Prié de dire si des soldats français devraient participer aux opérations militaires, aux côtés des militaires colombiens, il a répondu: «Je n'en demande pas tant.»

«Puisque la France dispose d'une technologie avancée dans le domaine du renseignement, qu'elle nous aide à localiser l'endroit où se trouvent les otages», a ajouté Alvaro Uribe à la veille du cinquième anniversaire de l'enlèvement de la Franco-Colombienne.

Le président colombien n'a pas voulu préciser s'il pensait à l'Équateur ou au Venezuela, soulignant qu'il ne disposait que de rumeurs pour dire que l'ex-candidate à l'élection présidentielle en Colombie est vivante.

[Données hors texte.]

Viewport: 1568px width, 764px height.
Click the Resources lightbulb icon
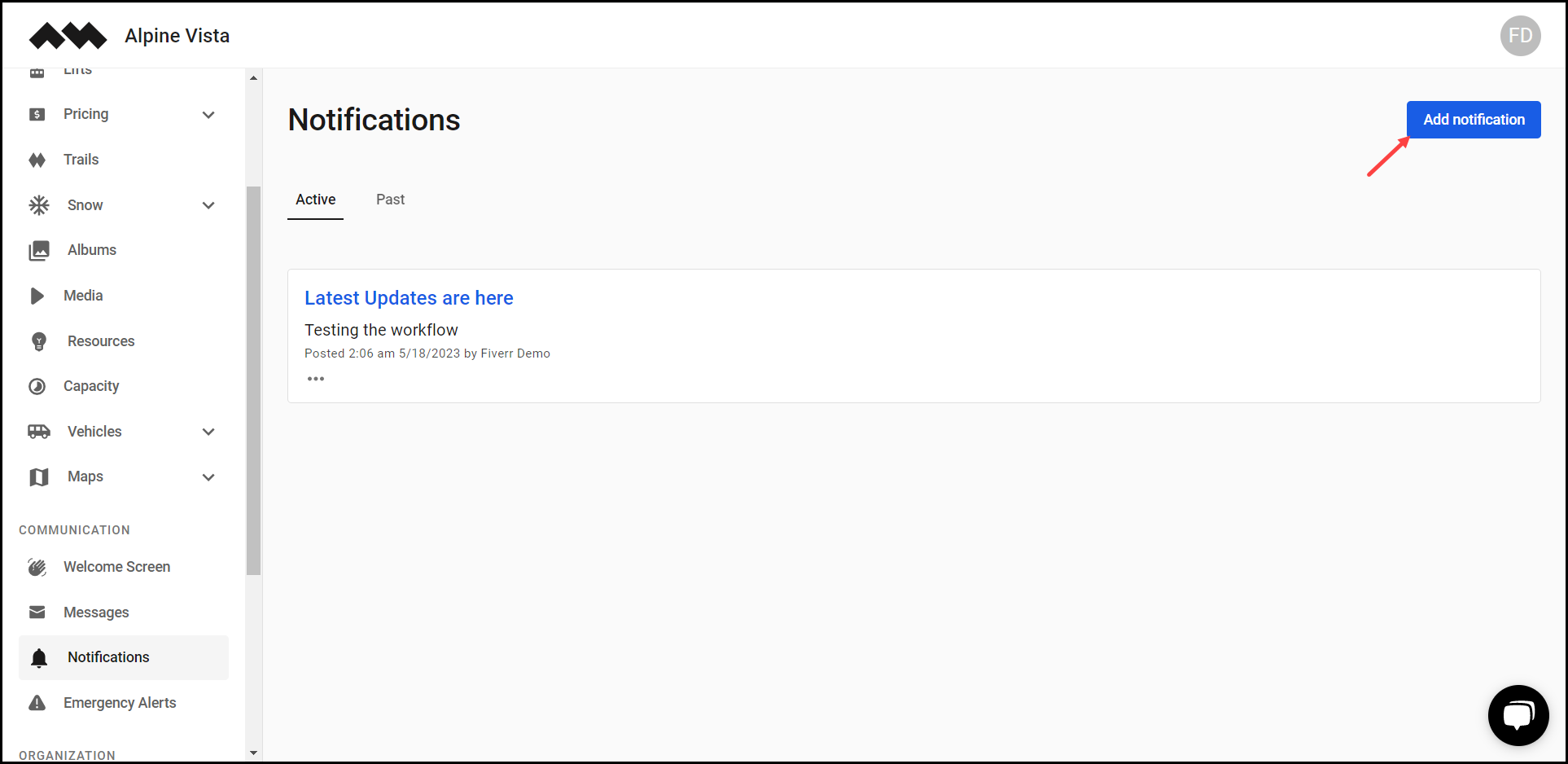click(x=38, y=341)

«Ces dernières semaines, nous avons reçu des informations selon lesquelles elle se trouverait à l'étranger. Il est possible que les FARC l'aient exfiltrée et qu'elle se trouve maintenant hors de la Colombie», a-t-il précisé.

Betancourt a été enlevée le 23 février 2002 par les Forces armées révolutionnaires de Colombie.

Sa fille, Mélanie Delloye, a estimé que les autorités françaises en avaient fait «bien trop peu» en faveur de «la plus ancienne otage française retenue à l'étranger».

Mais le Quai d'Orsay s'est défendu de toute inertie. Le ministre des Affaires étrangères, Philippe Douste-Blazy, doit recevoir aujourd'hui la famille d'Ingrid Betancourt.